I like Brussels and had, very briefly, a Belgian girlfriend resident there.
I had considered the idea of teaching English in Brussels, but I was handicapped by not being an EU citizen nor having the ability to converse in Flemish.
Brussels may not be as romantic a city as Bruges but it is nevertheless an enticing city that slowly seduces visitors, compelling them to explore and discover what the Belgian capital has to offer.
“Novelists should never allow themselves to weary of the study of real life.“
(Charlotte Brontë, The Professor)
Their time at the school was cut short when their aunt Elizabeth Branwell, who had joined the family in Haworth to look after the children after their mother’s death, died of internal obstruction in October 1842.
Charlotte returned alone to Brussels in January 1843 to take up a teaching post at the school.
Her second stay was not happy:
She was homesick and deeply attached to Constantin Héger.

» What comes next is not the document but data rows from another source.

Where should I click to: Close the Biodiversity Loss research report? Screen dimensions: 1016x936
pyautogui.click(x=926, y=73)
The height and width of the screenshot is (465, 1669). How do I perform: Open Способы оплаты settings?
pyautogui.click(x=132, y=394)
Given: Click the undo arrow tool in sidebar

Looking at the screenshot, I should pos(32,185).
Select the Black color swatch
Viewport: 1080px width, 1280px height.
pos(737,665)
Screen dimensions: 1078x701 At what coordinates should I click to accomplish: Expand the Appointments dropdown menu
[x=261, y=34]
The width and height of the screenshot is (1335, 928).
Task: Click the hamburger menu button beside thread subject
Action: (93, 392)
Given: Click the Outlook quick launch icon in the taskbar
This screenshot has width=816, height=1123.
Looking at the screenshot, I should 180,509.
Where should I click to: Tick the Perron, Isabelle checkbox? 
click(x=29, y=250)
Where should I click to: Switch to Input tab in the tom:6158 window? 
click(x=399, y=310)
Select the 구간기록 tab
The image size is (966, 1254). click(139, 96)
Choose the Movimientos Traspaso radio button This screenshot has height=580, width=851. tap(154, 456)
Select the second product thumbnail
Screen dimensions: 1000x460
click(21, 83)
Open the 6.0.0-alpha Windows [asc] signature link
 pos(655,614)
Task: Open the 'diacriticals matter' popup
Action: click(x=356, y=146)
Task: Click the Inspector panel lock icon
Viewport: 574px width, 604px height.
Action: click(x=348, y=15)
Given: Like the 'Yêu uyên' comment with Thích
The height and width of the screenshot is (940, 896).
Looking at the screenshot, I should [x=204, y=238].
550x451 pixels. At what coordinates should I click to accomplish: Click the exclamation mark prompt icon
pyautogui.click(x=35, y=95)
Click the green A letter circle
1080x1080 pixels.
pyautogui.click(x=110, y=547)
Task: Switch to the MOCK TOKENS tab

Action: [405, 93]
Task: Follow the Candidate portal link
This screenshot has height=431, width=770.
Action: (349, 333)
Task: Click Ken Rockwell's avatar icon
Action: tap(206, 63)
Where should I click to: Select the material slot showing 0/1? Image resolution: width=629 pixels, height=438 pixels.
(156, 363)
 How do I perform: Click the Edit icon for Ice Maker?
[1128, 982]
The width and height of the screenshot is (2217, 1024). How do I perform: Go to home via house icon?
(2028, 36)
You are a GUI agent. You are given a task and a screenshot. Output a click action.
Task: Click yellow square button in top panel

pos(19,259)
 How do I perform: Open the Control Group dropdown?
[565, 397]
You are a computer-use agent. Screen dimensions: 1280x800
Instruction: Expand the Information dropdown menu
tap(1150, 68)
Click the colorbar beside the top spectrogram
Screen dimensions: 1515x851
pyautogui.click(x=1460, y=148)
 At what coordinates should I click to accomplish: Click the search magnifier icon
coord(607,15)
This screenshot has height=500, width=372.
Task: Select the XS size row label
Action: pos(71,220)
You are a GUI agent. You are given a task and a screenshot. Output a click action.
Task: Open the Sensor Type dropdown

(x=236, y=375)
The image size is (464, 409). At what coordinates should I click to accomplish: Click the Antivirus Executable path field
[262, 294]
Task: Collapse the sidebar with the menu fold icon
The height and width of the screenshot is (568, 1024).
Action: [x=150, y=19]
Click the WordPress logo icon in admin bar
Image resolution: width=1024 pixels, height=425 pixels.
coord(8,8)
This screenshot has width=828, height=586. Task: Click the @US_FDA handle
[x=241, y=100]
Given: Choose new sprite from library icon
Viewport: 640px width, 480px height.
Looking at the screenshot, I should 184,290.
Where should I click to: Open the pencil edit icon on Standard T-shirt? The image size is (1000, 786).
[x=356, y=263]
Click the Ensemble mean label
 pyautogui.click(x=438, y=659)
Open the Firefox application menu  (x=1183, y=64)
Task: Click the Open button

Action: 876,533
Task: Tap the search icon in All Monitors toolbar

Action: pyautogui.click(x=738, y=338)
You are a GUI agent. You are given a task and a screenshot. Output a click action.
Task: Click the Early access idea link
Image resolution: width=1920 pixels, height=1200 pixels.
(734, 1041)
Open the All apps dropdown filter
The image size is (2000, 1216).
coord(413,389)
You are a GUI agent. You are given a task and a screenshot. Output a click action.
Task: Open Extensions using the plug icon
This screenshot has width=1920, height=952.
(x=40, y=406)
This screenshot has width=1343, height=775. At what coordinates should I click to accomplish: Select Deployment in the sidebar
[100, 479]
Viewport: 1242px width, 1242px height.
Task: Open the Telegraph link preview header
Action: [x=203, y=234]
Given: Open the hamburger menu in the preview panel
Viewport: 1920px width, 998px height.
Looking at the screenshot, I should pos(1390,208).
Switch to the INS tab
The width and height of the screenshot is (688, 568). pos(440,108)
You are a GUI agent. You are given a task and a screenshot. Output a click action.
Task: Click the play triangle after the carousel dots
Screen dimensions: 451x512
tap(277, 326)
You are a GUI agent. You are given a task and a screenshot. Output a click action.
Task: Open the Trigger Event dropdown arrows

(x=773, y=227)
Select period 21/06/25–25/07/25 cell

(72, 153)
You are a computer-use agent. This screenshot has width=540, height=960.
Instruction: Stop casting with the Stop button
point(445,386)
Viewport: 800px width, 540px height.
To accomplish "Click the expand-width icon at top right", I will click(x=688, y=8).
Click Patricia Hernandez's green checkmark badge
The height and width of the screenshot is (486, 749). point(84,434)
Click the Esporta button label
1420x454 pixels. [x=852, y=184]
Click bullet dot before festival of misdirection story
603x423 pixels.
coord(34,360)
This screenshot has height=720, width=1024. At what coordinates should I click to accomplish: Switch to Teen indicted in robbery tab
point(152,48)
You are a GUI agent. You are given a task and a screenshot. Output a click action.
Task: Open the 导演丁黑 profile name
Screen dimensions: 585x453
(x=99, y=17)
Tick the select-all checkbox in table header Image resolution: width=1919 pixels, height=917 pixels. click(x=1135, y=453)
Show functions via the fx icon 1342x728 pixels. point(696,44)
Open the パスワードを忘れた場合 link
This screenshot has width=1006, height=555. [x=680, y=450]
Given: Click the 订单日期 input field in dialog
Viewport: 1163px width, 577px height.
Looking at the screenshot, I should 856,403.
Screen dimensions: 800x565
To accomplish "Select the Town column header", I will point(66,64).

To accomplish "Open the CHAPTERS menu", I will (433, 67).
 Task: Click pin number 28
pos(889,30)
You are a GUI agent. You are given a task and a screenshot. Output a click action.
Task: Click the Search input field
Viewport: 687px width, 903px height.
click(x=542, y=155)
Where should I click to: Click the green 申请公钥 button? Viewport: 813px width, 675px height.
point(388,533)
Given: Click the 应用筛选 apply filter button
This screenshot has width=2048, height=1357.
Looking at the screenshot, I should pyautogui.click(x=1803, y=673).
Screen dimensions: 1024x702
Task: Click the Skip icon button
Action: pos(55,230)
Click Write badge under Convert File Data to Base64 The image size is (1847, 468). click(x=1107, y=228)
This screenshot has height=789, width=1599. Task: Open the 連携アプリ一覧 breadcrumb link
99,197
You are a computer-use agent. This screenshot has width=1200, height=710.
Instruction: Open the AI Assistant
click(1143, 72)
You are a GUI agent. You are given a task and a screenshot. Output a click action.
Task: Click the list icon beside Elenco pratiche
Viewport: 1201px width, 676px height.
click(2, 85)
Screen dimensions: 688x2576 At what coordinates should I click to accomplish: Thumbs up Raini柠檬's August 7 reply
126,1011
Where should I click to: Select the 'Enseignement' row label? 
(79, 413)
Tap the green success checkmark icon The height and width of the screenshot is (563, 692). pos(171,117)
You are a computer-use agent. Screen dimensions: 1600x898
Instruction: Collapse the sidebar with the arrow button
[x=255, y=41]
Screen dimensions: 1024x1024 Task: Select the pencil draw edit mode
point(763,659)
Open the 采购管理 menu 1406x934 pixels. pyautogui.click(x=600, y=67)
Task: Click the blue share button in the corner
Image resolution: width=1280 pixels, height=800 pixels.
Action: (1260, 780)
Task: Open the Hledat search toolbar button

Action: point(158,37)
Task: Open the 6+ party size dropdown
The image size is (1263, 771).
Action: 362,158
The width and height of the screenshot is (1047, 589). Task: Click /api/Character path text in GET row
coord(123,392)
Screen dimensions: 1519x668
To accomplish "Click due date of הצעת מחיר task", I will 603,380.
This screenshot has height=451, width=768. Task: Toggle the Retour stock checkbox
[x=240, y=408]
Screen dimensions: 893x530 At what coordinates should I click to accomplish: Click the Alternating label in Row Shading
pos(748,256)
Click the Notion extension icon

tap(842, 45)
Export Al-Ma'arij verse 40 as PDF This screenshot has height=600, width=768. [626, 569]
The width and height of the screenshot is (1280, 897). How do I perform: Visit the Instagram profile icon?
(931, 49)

Above: Constantin Georges Romain Héger (1809 – 1896)
“I longed for a power of vision which might overpass that limit, which might reach the busy world, towns, regions full of life I had heard of but never seen:
That I desired more of practical experience than I possessed.
More of intercourse with my kind, of acquaintance with variety of character, than was here within my reach.“
(Charlotte Brontë, Jane Eyre)
She returned to Haworth in January 1844 and used the time spent in Brussels as the inspiration for some of the events in The Professor and Villette.
After returning to Haworth, Charlotte and her sisters made headway with opening their own boarding school in the family home.
It was advertised as “The Misses Brontë’s Establishment for the Board and Education of a limited number of Young Ladies” and inquiries were made to prospective pupils and sources of funding.
But none were attracted and in October 1844, the project was abandoned.

“No mockery in this world ever sounds to me so hollow as that of being told to cultivate happiness.
What does such advice mean?
Happiness is not a potato, to be planted in mould, and tilled with manure.
Happiness is a glory shining far down upon us out of Heaven.
She is a divine dew which the soul, on certain of its summer mornings, feels dropping upon it from the amaranth bloom and golden fruitage of Paradise.“
(Charlotte Brontë, Villette)

In May 1846, Charlotte, Emily, and Anne self-financed the publication of a joint collection of poems under their assumed names Currer, Ellis and Acton Bell.
The pseudonyms veiled the sisters’ sex while preserving their initials; thus Charlotte was Currer Bell.
“Bell” was the middle name of Haworth’s curate, Arthur Bell Nicholls whom Charlotte later married.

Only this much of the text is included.